Astronomers using data from the James Webb Space Telescope say they have found indications that carbon dioxide exists on at least one of Jupiter’s moons, keeping the potential open for conditions suitable for life.
NASA made the announcement on Thursday and said the compound likely originated from below an ocean on Europa and was not the result of an external source.
Europa is one of the largest of Jupiter’s moons and was previously thought to have a water-ice crust and an iron-nickel core.
"On Earth, life likes chemical diversity – the more diversity, the better. We’re carbon-based life. Understanding the chemistry of Europa’s ocean will help us determine whether it’s hostile to life as we know it, or if it might be a good place for life," Geronimo Villanueva, a member of NASA’s Goddard Space Flight Center, said in a statement.

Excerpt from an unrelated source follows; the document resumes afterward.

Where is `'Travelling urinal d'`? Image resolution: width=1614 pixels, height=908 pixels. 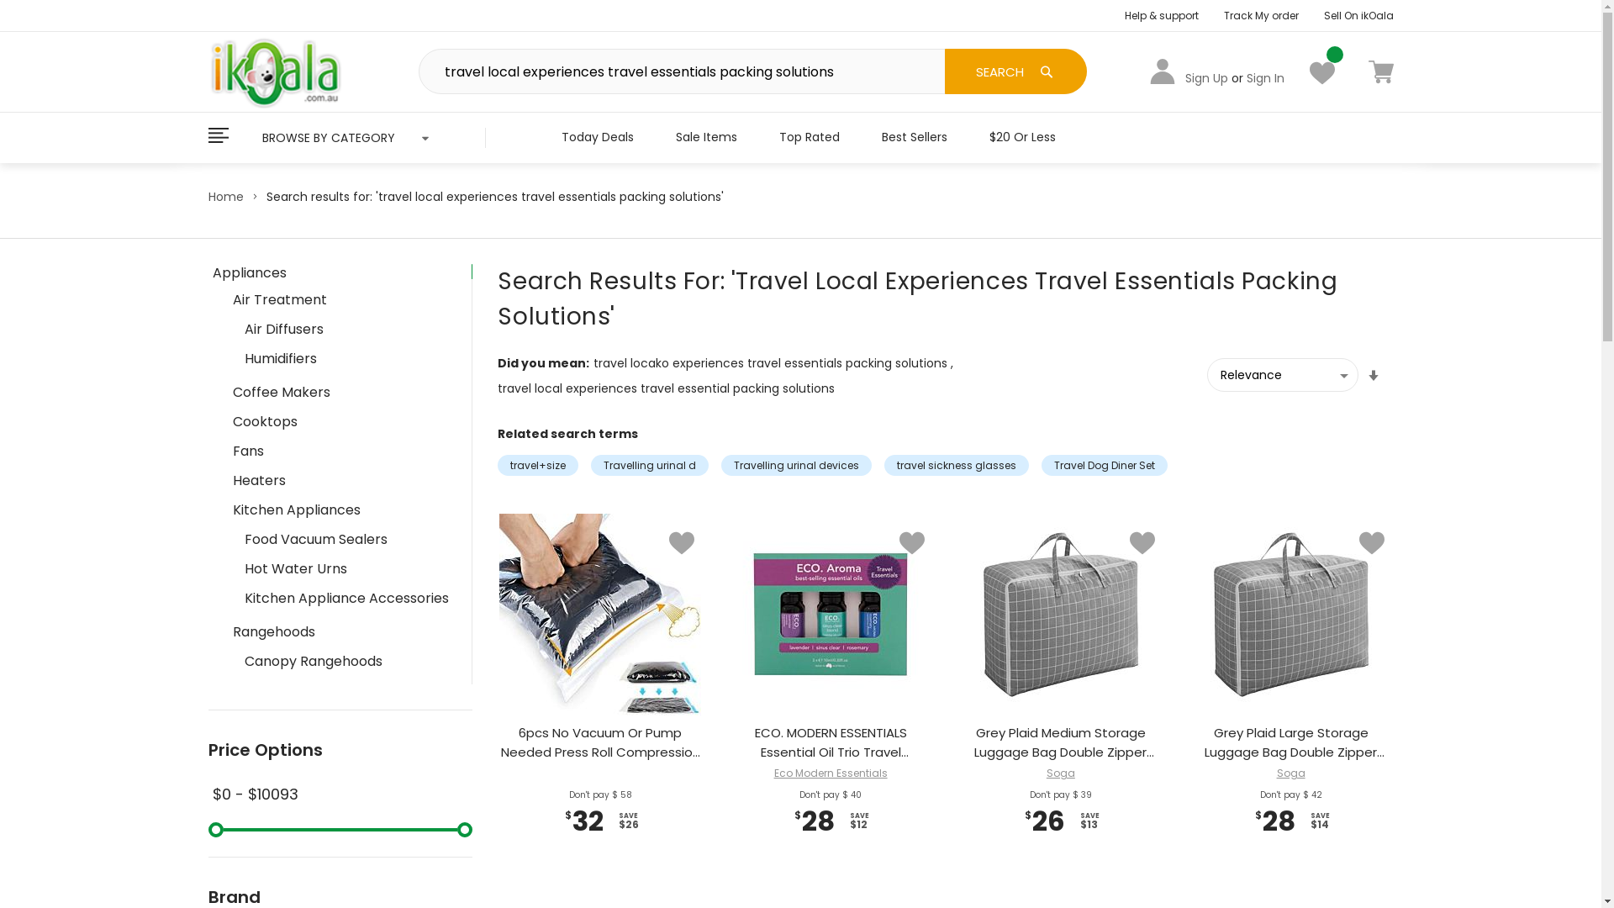
'Travelling urinal d' is located at coordinates (648, 466).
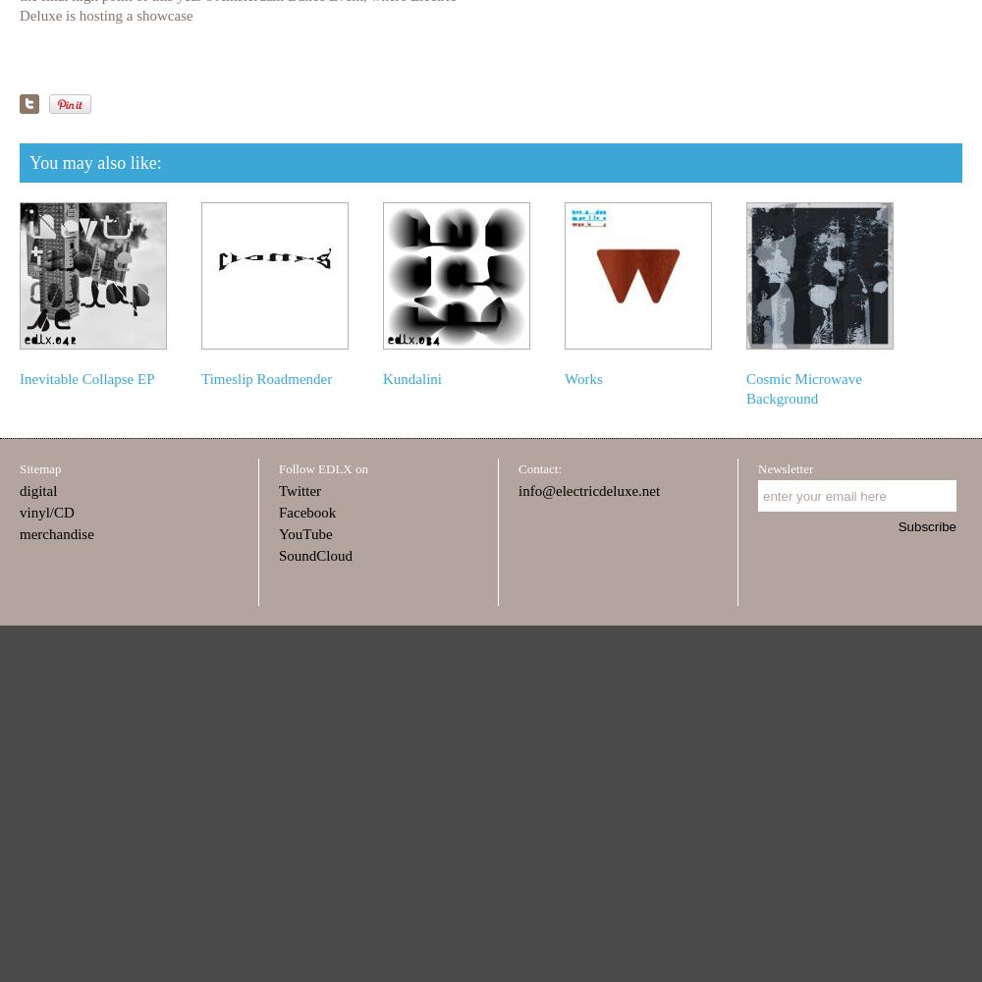 The image size is (982, 982). Describe the element at coordinates (279, 534) in the screenshot. I see `'YouTube'` at that location.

The discovery keeps the prospects open that other space bodies might have the atmosphere or the ingredients in place to support life.

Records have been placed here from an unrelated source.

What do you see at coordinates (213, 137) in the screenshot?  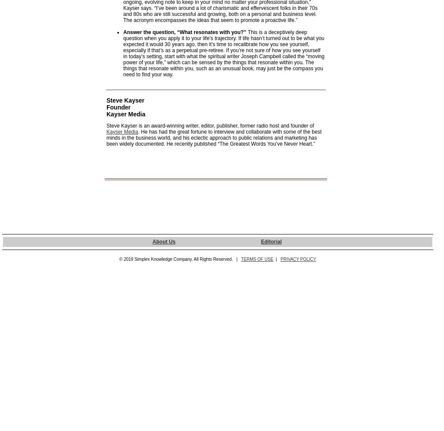 I see `'. He has had the great fortune to interview and collaborate with some of the best minds in the business world, and his eclectic approach to public relations and marketing has been widely documented. He recently published “The Greatest Words You’ve Never Heart.”'` at bounding box center [213, 137].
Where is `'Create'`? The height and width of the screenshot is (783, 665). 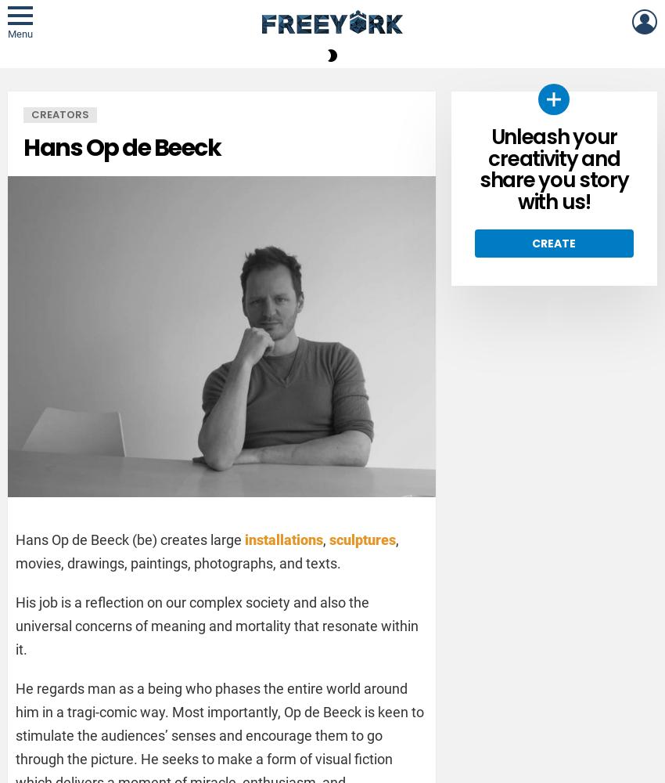
'Create' is located at coordinates (553, 243).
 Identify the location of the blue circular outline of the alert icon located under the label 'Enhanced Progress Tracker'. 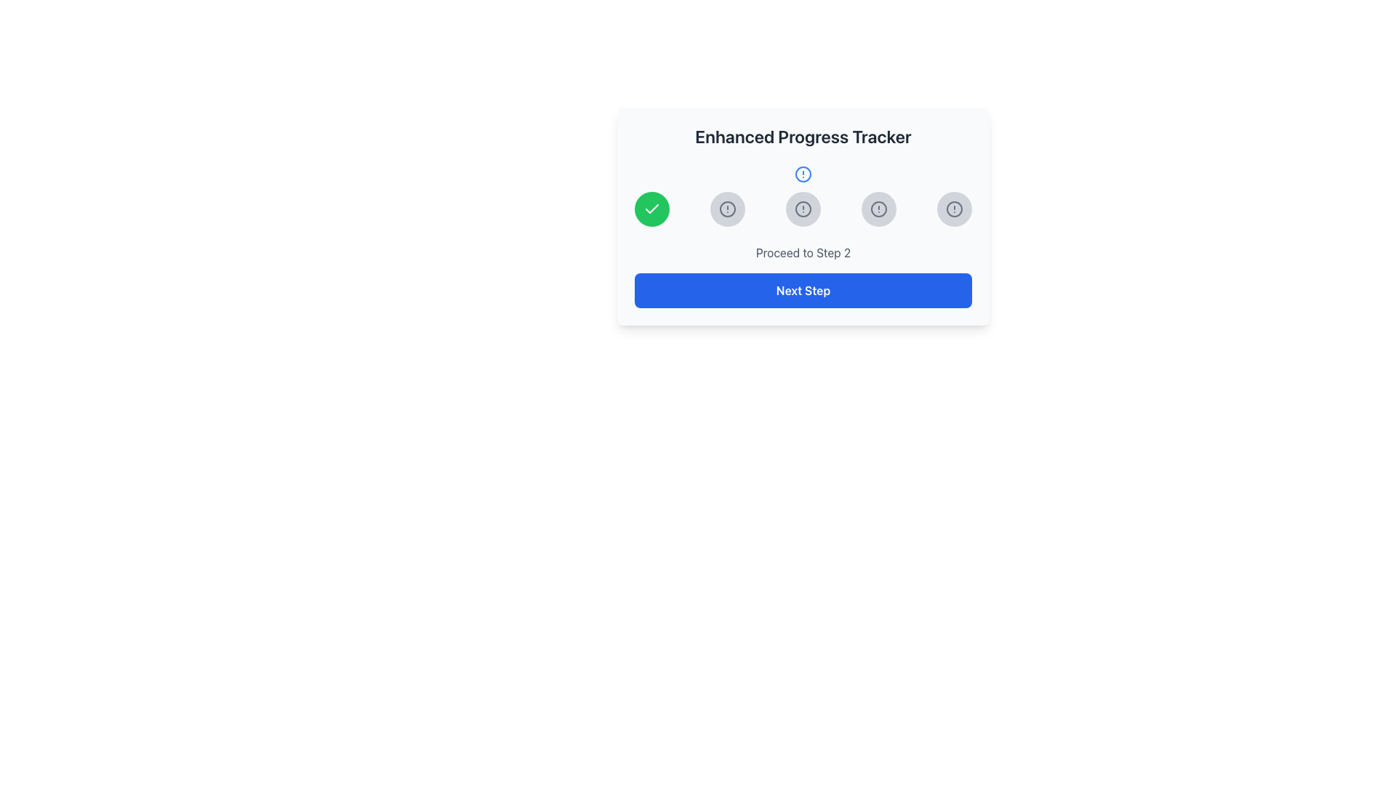
(802, 173).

Scientists say the new observation only took a few minutes, meaning that the Webb telescope will likely lead to more discoveries during its more than decade of expected operation.
"Scientists are debating how much Europa’s ocean connects to its surface. I think that question has been a big driver of Europa exploration," Villanueva stated. "This suggests that we may be able to learn some basic things about the ocean’s composition even before we drill through the ice to get the full picture."

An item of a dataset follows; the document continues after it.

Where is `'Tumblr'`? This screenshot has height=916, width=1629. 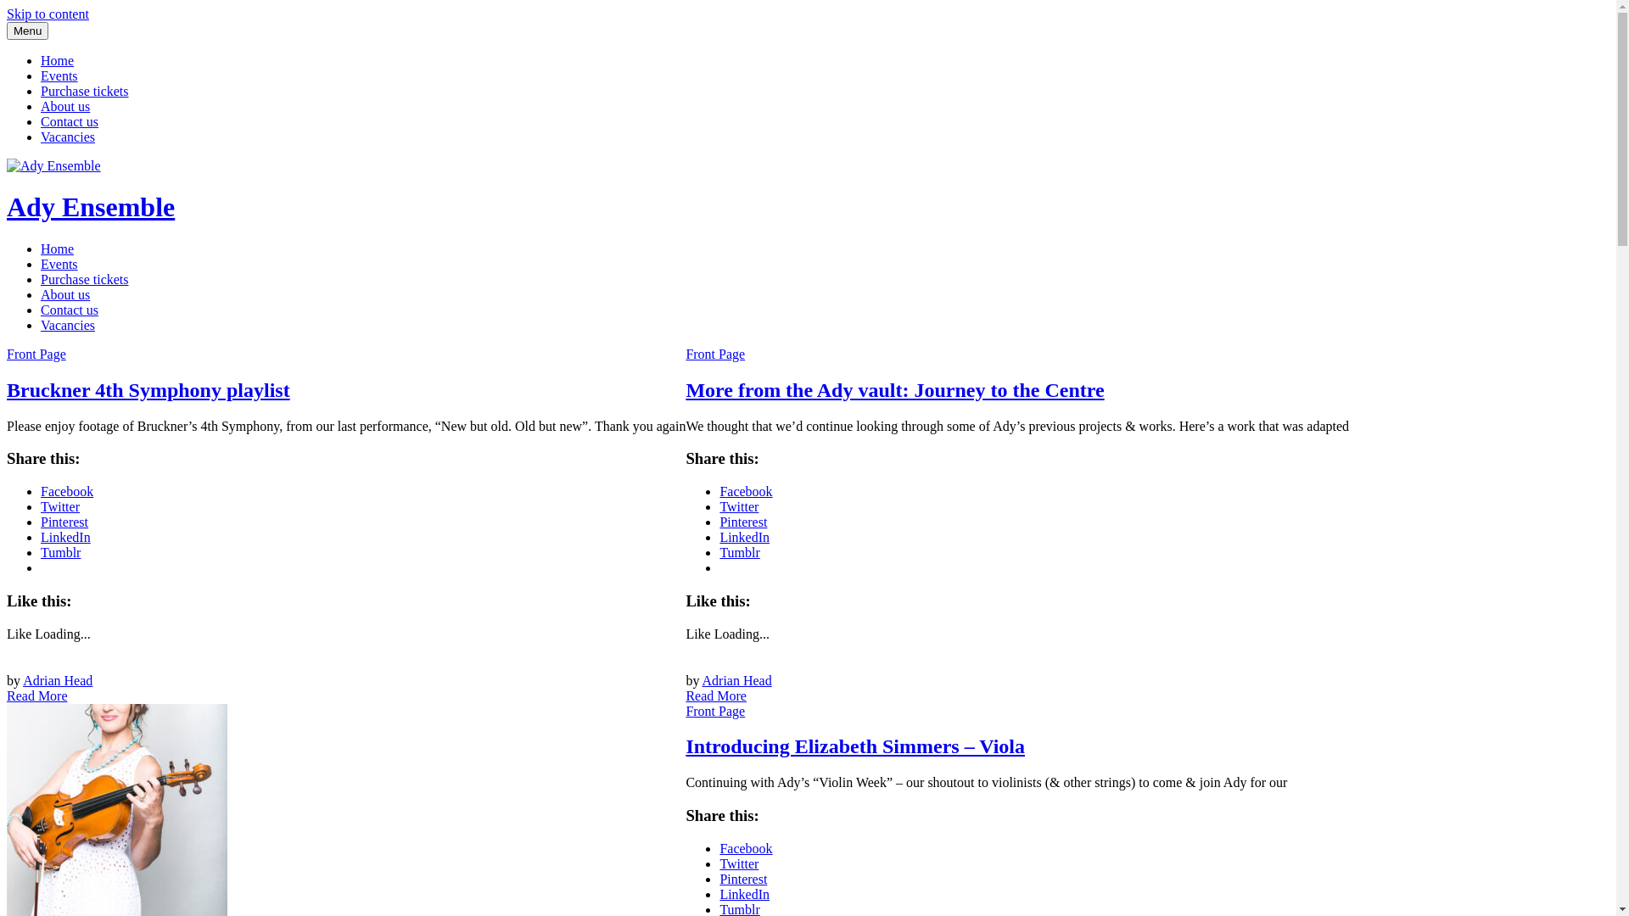 'Tumblr' is located at coordinates (41, 552).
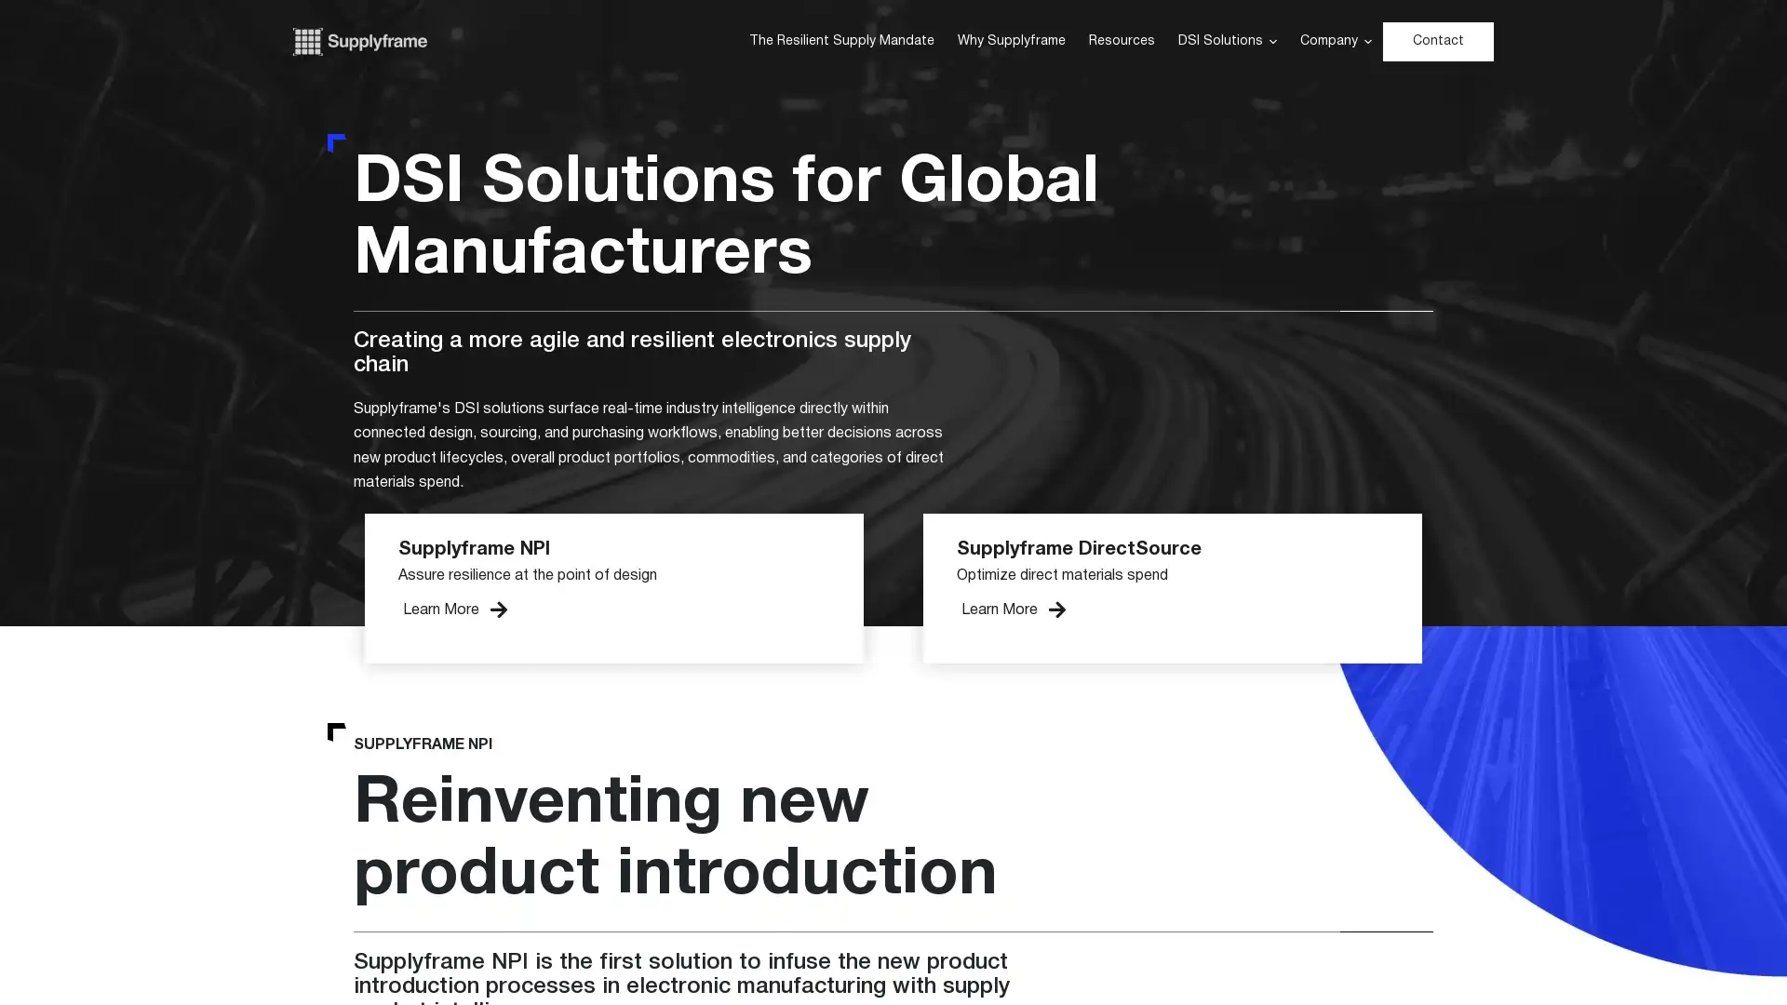 Image resolution: width=1787 pixels, height=1005 pixels. I want to click on Learn More, so click(1013, 610).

NASA plans to launch a spacecraft in 2024 to conduct flybys of Jupiter’s moons, and the European Space Agency already has a craft en route to make more detailed observations of the giant gas planet.
The ESA said its explorer will pay close attention to Ganymede, Callisto and Europa, which are some of the more than 90 moons that orbit Jupiter.
The research team said they have also looked for evidence of water vapor erupting from Europa’s surface, but data has been inconclusive.